The Summer Solstice is one of the most important and ancient holidays in many cultures around the world. It is the day when the Sun reaches its highest point in the sky and gives us the longest day of the year.

For many centuries, people have been giving meaning to unusual astronomical phenomena and performing festive rites and rituals during them. OBOZ.UA tells in more detail how different nations celebrate the solstice.

When is the solstice in 2024?

The summer solstice is considered the beginning of the astronomical summer in the northern hemisphere and winter in the southern hemisphere. This year, it will occur on June 20. The sun will rise at 4:46 a.m. and set at 9:13 p.m., so the day will last for 16 hours and 27 minutes.

Solstice in the world

Such an astronomical phenomenon as the summer solstice has been well known to Europeans since the Neolithic period, when the first megalithic observatories like Stonehenge were built. Their purpose was to pinpoint the day when the Sun would be at its highest point. Similar structures, such as circles lined with stones, are found in Ukraine.
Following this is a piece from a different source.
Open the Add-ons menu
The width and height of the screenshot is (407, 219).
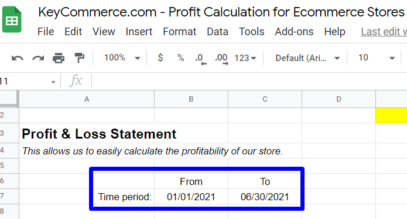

Every nation gave the day of the summer solstice a special meaning and celebrated it. Its main traditions and elements in many cultures were gathering herbs, making bonfires, bathing, and magical rituals and beliefs. The fact that the games and rituals in different cultures coincide indicates the ancient origin of the holiday from a common Indo-European root.

Summer Solstice: what is the sacred meaning and what peoples celebrate it?

Ukraine, Eastern and Western Slavs

The day of the summer solstice had a special meaning for ancient Ukrainians. With the advent of Christianity, it was renamed Ivan Kupala and became associated with the birthday of the Forerunner John the Baptist.

Eastern Slavs in eastern Poland and southern Lithuania also celebrate Ivan Kupala.

Latvia

Latvia has a traditional annual Latvian holiday in honor of the summer solstice called Ligo. It is celebrated on the night of June 23-24. The use of plants for decorative, medicinal, and other purposes is important in the celebration of Ligo. Latvians also weave wreaths, jump over a fire, look for fern flowers, and sing traditional songs.

Estonia

In Estonia, the holiday dedicated to the summer solstice is called Jaanipää and coincides with the celebration of the day of victory in the Battle of Venden over the Baltic Landeswehr, the memory and struggle of all Estonians, and St. John's Day.

Finland

The Finns and Ingermanlanders have a holiday called Johannus. It is named after John the Baptist. Since 1955, it has been celebrated on the first Saturday after June 19. During the celebration, it is customary to decorate the house, boat and other places where people gather with birch branches and light a big fire.

Summer Solstice: what is the sacred meaning and what peoples celebrate it?

Sweden

Since 1953, Sweden has had a midsummer holiday. Like the Finns, it is celebrated on the first Saturday after June 19. The main Swedish celebrations, such as the installation of a promise pole, take place on the eve of the holiday.

Portugal

In Portugal, the summer solstice is celebrated as the feast of St. John. Local Catholics also believe in the purifying power of bonfires.